● **TASKS TO CARRY OUT**
a. Repeat the stretch of the Gray code guide from "Counting in binary" through "trying it live.".
b. Condense the paragraph of the Gray code guide that begins "Ordinary binary counting flips a varying number" into a short bulleted list, keeping its main facts.

● **SUPPLIED PASSAGE**

=== Begin Enclosure ===

Counting in binary has a hidden hazard: stepping from 7 to 8 rewrites the number from 0111 to 1000, four bits changing in one tick. In software the change is instant; in hardware, where four physical switches never flip at precisely the same moment, a sensor read mid-transition can capture a mixture, and a volume knob between 7 and 8 might briefly report 15. Gray code is the cure: a reordering of binary where every step changes exactly one bit, so there is never a mixture to misread. This guide covers how it works, the one-line conversion trick, and where it quietly runs your hardware, with our free binary to Gray code converter for trying it live.
In this guide
The multi-bit flip problem
Ordinary binary counting flips a varying number of bits per step: 2 to 3 touches one bit, 3 to 4 touches three, 7 to 8 touches four. A device reading a mechanical or optical encoder during such a transition sees each bit settle independently, so the captured value can be any mixture of the old and new patterns, briefly and convincingly wrong by a large amount. The errors are worst exactly at the “round number” boundaries where the most bits move, and no amount of better engineering removes the race entirely, because the race is in the representation, not the parts. Changing the representation removes it.

=== End Enclosure ===

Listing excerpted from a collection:
=== Begin Enclosure ===

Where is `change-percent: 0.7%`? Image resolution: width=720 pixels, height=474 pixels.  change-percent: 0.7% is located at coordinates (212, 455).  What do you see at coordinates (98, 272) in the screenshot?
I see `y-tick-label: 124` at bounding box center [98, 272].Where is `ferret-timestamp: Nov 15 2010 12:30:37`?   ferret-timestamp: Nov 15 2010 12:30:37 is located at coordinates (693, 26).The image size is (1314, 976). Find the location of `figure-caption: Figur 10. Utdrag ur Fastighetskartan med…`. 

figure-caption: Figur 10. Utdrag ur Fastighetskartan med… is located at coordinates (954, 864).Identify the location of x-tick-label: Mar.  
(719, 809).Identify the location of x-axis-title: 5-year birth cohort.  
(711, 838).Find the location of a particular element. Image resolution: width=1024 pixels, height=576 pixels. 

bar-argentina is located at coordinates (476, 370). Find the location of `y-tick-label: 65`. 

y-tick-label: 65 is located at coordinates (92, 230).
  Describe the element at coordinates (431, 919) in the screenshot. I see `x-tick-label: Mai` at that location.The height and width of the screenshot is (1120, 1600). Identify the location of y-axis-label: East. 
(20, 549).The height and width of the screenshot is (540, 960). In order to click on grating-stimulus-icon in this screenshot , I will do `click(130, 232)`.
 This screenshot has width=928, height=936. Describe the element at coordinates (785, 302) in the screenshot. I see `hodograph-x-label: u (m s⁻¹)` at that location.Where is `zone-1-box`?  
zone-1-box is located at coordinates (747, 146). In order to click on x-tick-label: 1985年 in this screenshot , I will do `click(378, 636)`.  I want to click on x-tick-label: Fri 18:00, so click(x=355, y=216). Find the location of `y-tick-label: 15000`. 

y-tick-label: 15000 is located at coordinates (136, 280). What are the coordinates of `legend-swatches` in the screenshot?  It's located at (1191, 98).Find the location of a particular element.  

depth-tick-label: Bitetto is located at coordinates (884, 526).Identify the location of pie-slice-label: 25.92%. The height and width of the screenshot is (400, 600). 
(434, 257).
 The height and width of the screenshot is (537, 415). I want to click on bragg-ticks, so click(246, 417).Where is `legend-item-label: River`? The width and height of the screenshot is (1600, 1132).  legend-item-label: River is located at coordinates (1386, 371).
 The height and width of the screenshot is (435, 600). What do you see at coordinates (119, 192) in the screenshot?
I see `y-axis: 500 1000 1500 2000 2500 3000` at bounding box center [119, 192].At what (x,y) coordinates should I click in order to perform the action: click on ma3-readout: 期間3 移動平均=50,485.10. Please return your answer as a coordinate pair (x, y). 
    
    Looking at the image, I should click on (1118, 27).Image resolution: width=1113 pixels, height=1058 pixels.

=== End Enclosure ===

● **ANSWERS GIVEN**
a.
Counting in binary has a hidden hazard: stepping from 7 to 8 rewrites the number from 0111 to 1000, four bits changing in one tick. In software the change is instant; in hardware, where four physical switches never flip at precisely the same moment, a sensor read mid-transition can capture a mixture, and a volume knob between 7 and 8 might briefly report 15. Gray code is the cure: a reordering of binary where every step changes exactly one bit, so there is never a mixture to misread. This guide covers how it works, the one-line conversion trick, and where it quietly runs your hardware, with our free binary to Gray code converter for trying it live.

b.
- Binary counting changes a varying number of bits per step: one bit from 2 to 3, three from 3 to 4, and four from 7 to 8.
- A device reading a mechanical or optical encoder during a transition sees each bit settle independently. It can capture a mixture of the old and new patterns, which is briefly wrong by a large amount.
- Errors are worst at the "round number" boundaries, where the most bits move.
- Better engineering cannot remove this race entirely, because it lies in the representation, not the parts. Changing the representation removes it.